### [Problem to work on]
Please state how many lines in the records below contain the word "size"; the number alone is the answer.

### [Data listing]
──────────
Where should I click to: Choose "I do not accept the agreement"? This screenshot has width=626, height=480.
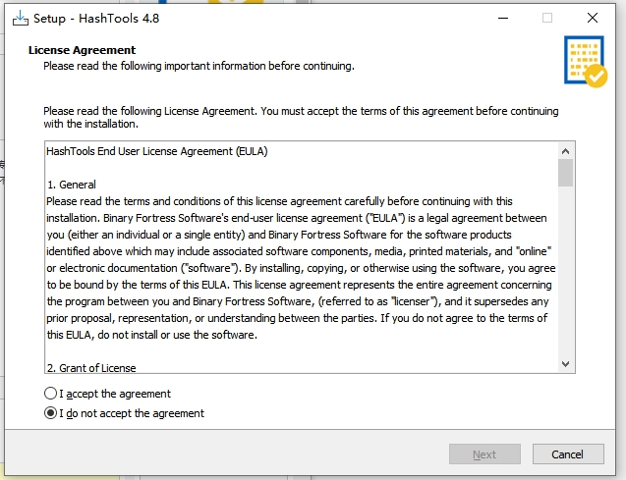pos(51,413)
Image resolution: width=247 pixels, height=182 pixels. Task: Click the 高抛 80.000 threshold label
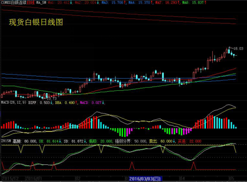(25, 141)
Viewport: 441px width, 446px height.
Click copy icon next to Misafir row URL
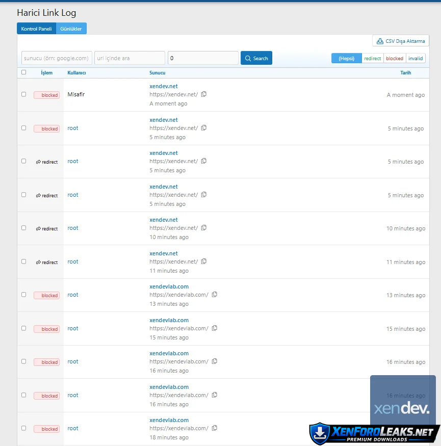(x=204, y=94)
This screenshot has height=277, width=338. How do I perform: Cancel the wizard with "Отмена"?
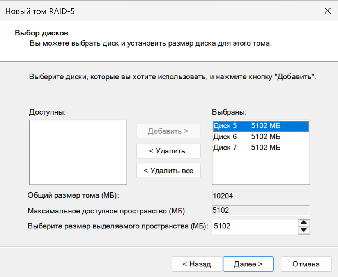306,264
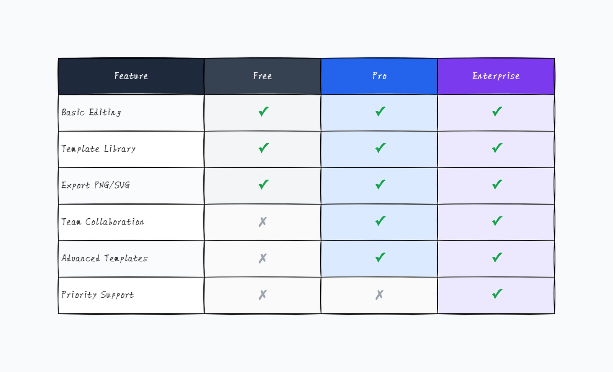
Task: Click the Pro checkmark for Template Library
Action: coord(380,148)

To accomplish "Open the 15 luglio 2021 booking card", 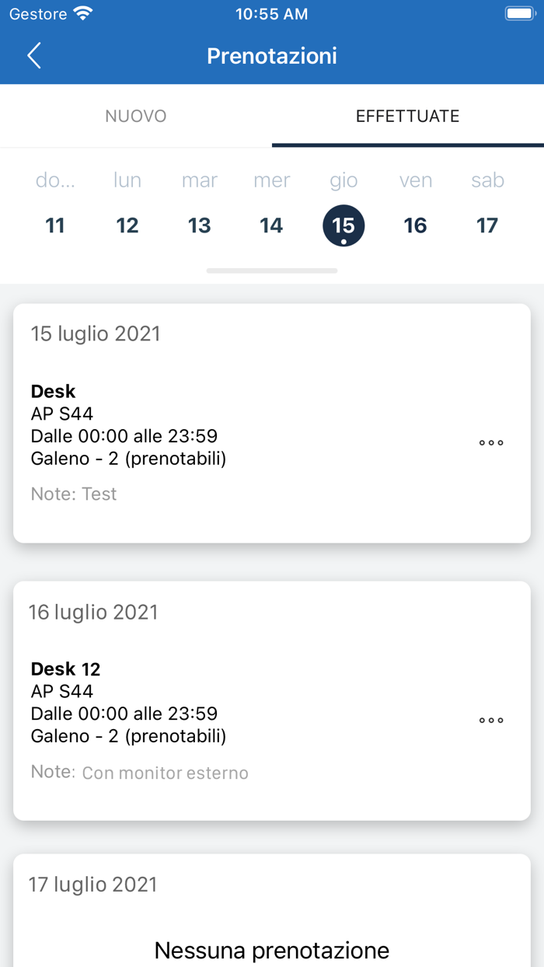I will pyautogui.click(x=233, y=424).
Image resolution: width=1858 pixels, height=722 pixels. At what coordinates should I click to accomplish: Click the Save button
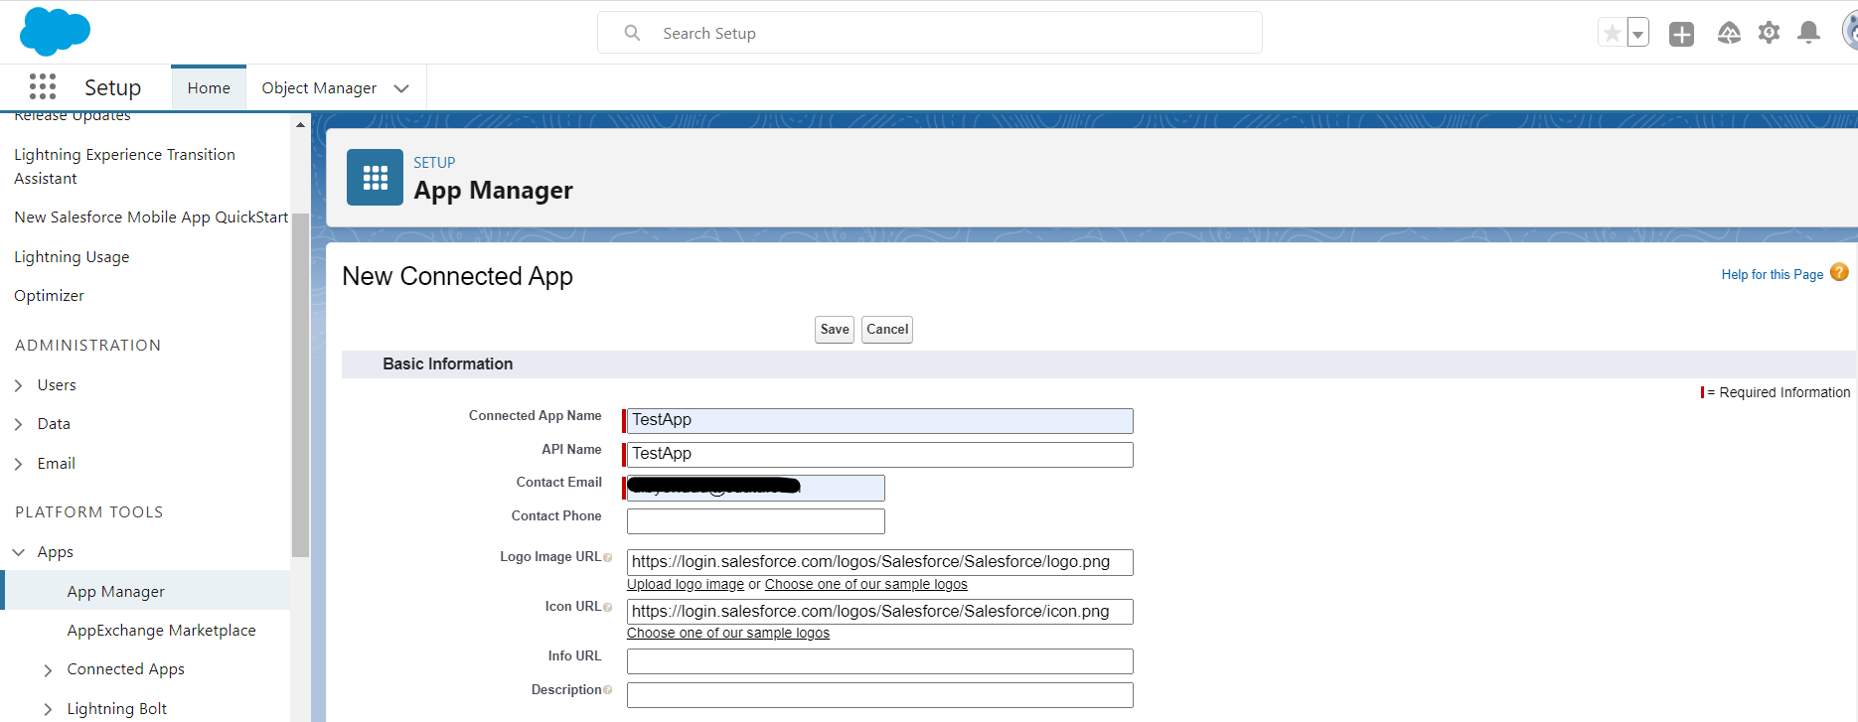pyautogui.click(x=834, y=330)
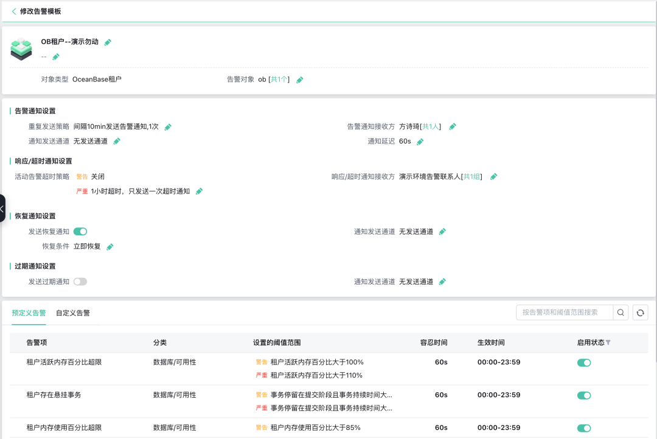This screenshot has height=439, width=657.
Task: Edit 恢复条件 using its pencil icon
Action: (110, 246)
──────────
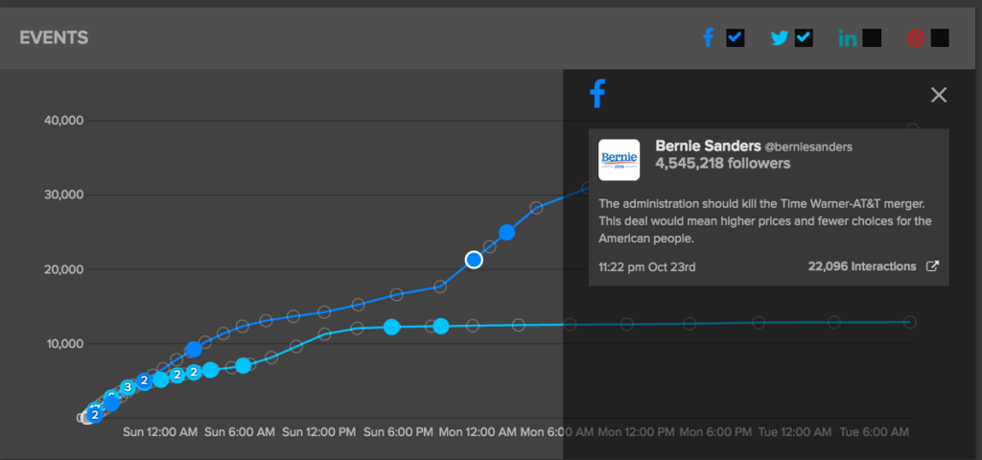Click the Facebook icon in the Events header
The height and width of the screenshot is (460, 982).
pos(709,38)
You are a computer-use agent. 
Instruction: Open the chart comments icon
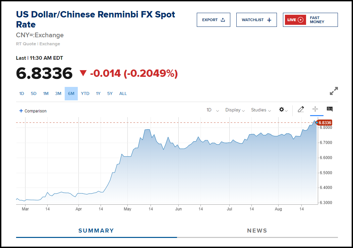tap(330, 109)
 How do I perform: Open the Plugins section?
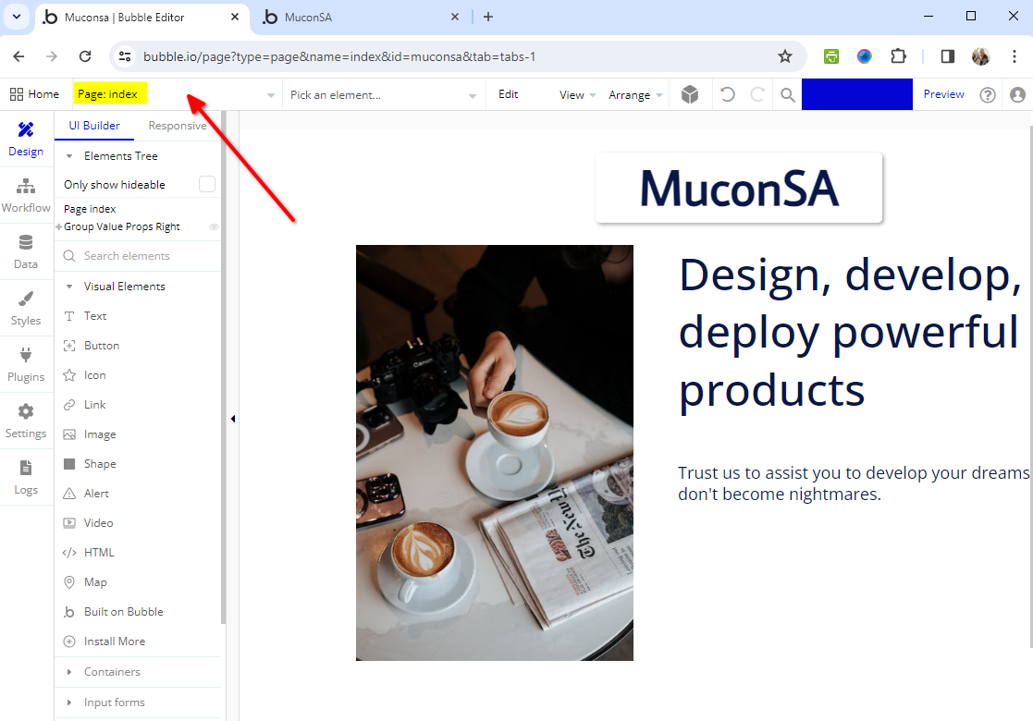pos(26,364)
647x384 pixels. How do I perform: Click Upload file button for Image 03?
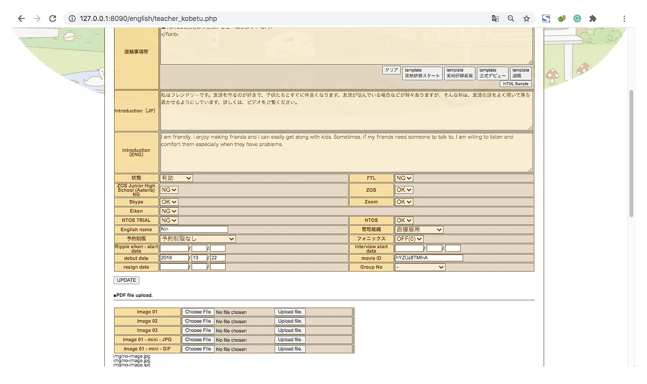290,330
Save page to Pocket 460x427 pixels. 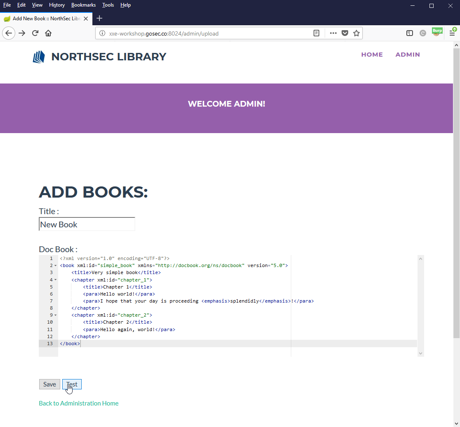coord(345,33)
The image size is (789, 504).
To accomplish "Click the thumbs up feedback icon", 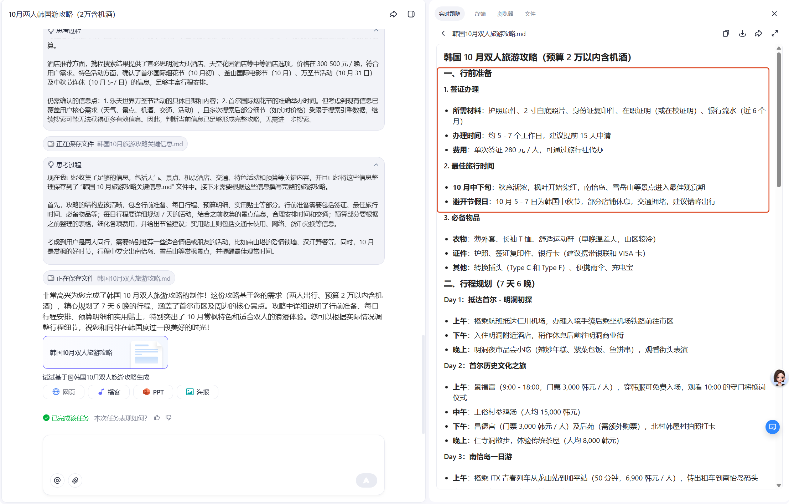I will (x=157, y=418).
──────────
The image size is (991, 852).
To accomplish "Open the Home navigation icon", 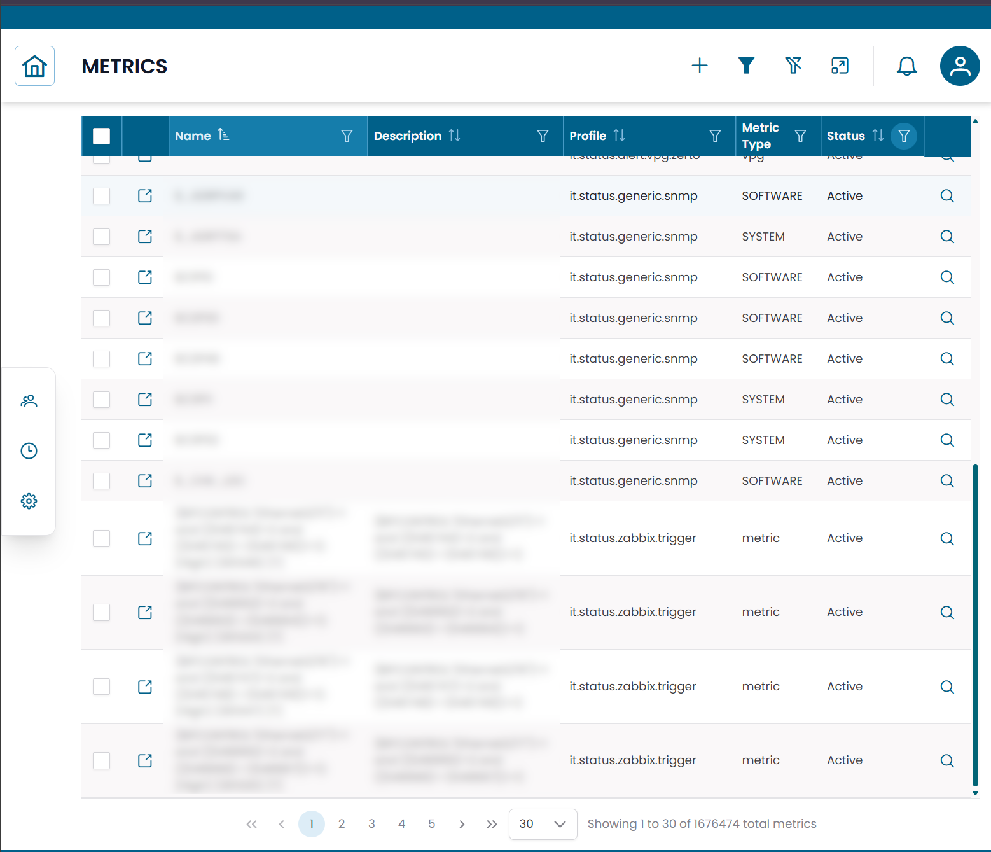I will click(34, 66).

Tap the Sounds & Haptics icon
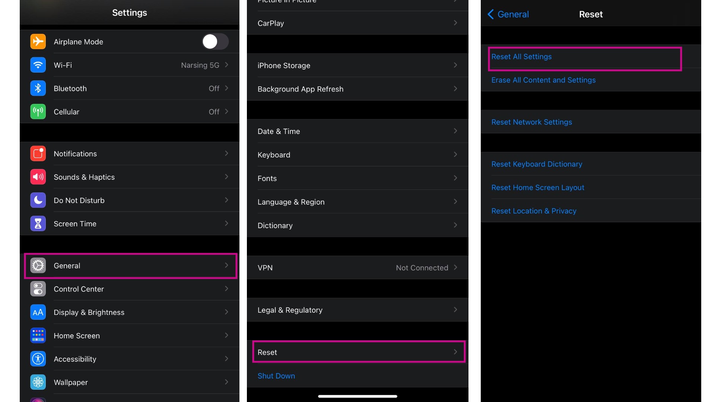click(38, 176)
──────────
### [Response to this exercise]
2